Wenn Dresden irgendwie Residenzstadt geblieben ist, dann auch in dem Sinne, dass viele hier noch immer zu selbstbezogen und sich zu fein sind, auch mal für etwas einzustehen, das größer ist als sie selbst. Dass sie sich, ohne größeres Unbehagen, einrichten in ihrer Unbeteiligtheit. Montagsdemos? Hab ich nichts mit zu tun. Gegenprotest? Sollen mal schön die anderen machen.

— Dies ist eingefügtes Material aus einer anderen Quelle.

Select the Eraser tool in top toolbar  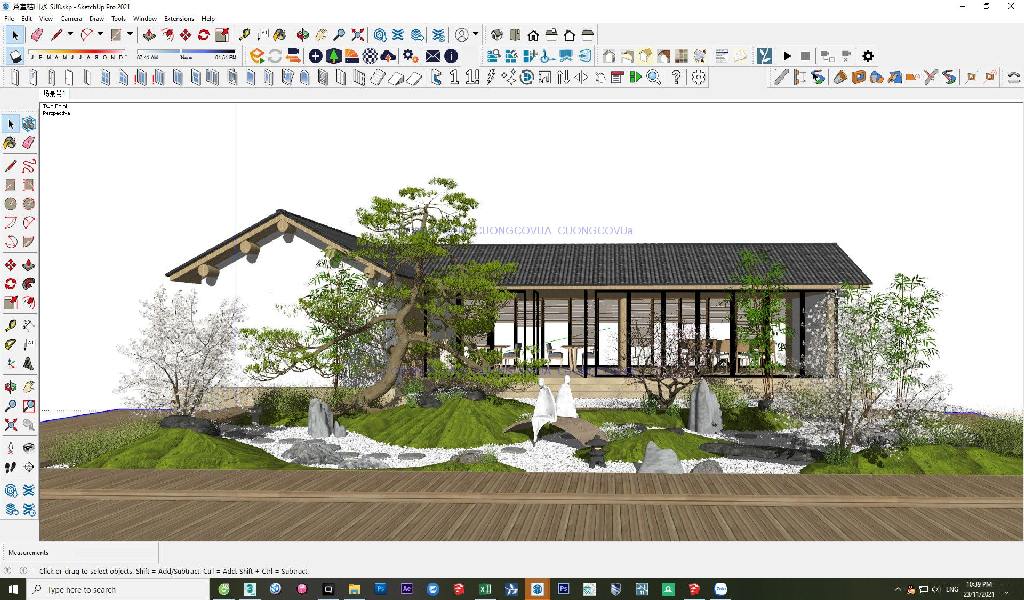click(37, 34)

Wir haben in den vergangenen Monaten immer wieder gesehen, wer Pegida ist und wer Pegida folgt. Wir haben einerseits gesehen, welche nachvollziehbaren Ängste und Sorgen viele dieser Follower bewegen, und andererseits, zu welch kalter Gewalt und Hartherzigkeit ein Teil von ihnen in der Lage ist. Echte Teilmengen von Pegida, deren Grölen keine andere Botschaft aussendet als: Ich-mach-dich-platt. Weil du nicht von hier kommst. Weil du Politiker bist. Weil du Lohnschreiber bist. Letztlich: Weil du anders bist als ich. Ich-mach-dich-platt. Auf Sächsisch: Schmachddschbladd! Wir haben, abgesehen von beschämend wenigen Ausnahmen, nie überblicken können: Wer sind die anderen, und wenn ja, wie viele?
Wenn es Angst gibt in dieser Stadt, dann kommt sie auch aus diesem Licht-Schatten-Spiel von Gewissheit und Ungewissheit. Von der Gewissheit einerseits, wie groß und ­gewaltig das Potenzial von Pegida ist. Und von der Ungewissheit andererseits, wer und wie viele dem eigentlich entgegenstehen.

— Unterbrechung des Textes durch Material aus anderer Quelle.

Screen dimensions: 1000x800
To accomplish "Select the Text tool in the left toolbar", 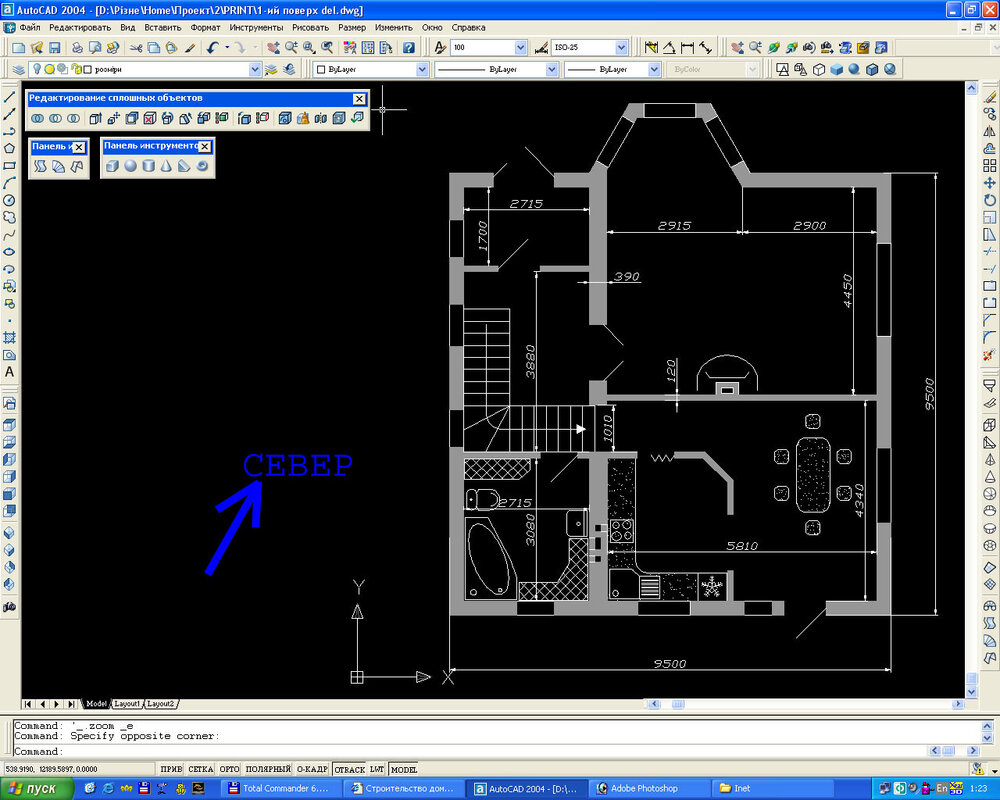I will (10, 372).

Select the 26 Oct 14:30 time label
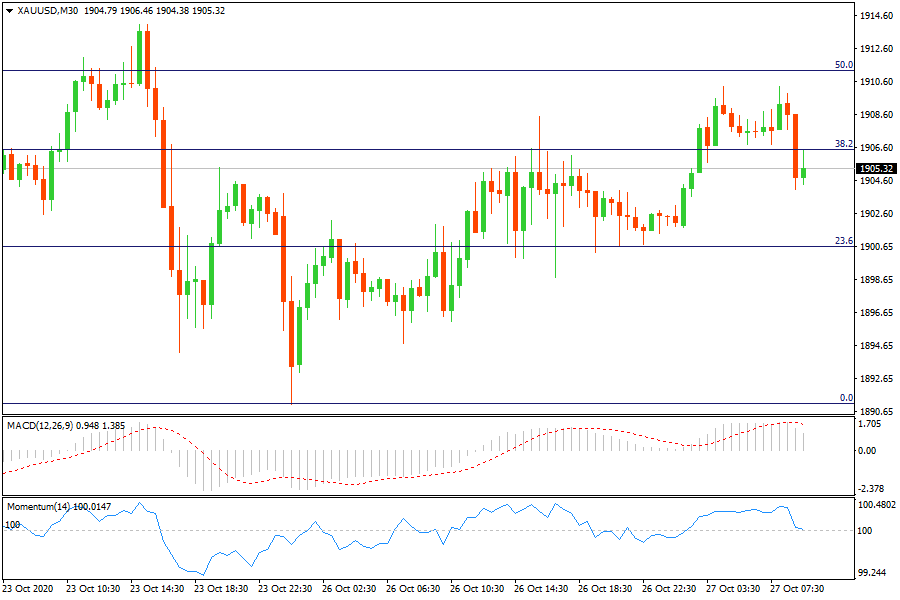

So gesehen ist natürlich dieser Text schon wieder Teil des Problems. Wenn wir die Angst loswerden wollen, die Verunsicherung und die Furcht, dann hilft das ganze – Verzeihung – salonlinke Gedöns nicht weiter. Wer einer so großen Kleingruppe wie Pegida nicht die Macht über die Öffentlichkeit überlassen will, der muss das Wort Macht auch als einen an sich gerichteten Imperativ verstehen: Macht! Und zwar ­etwas. Macht Konzerte, macht Bürgerforen, macht (Platz für Ihre Gedanken).
Und wenn es hilft, dann treffen wir uns nächste Woche alle zum Lampionumzug, in Ordnung? Ich trag mein Licht, ich fürcht mich nicht. Rabimmel, rabammel, rabumm.
 
Cornelius Pollmer studierte in Dresden Volkswirtschaft und ist nach verschiedenen journalistischen Stationen seit 2013 Korrespondent der „Süddeutschen Zeitung“ für Sachsen, Sachsen-Anhalt und Thüringen.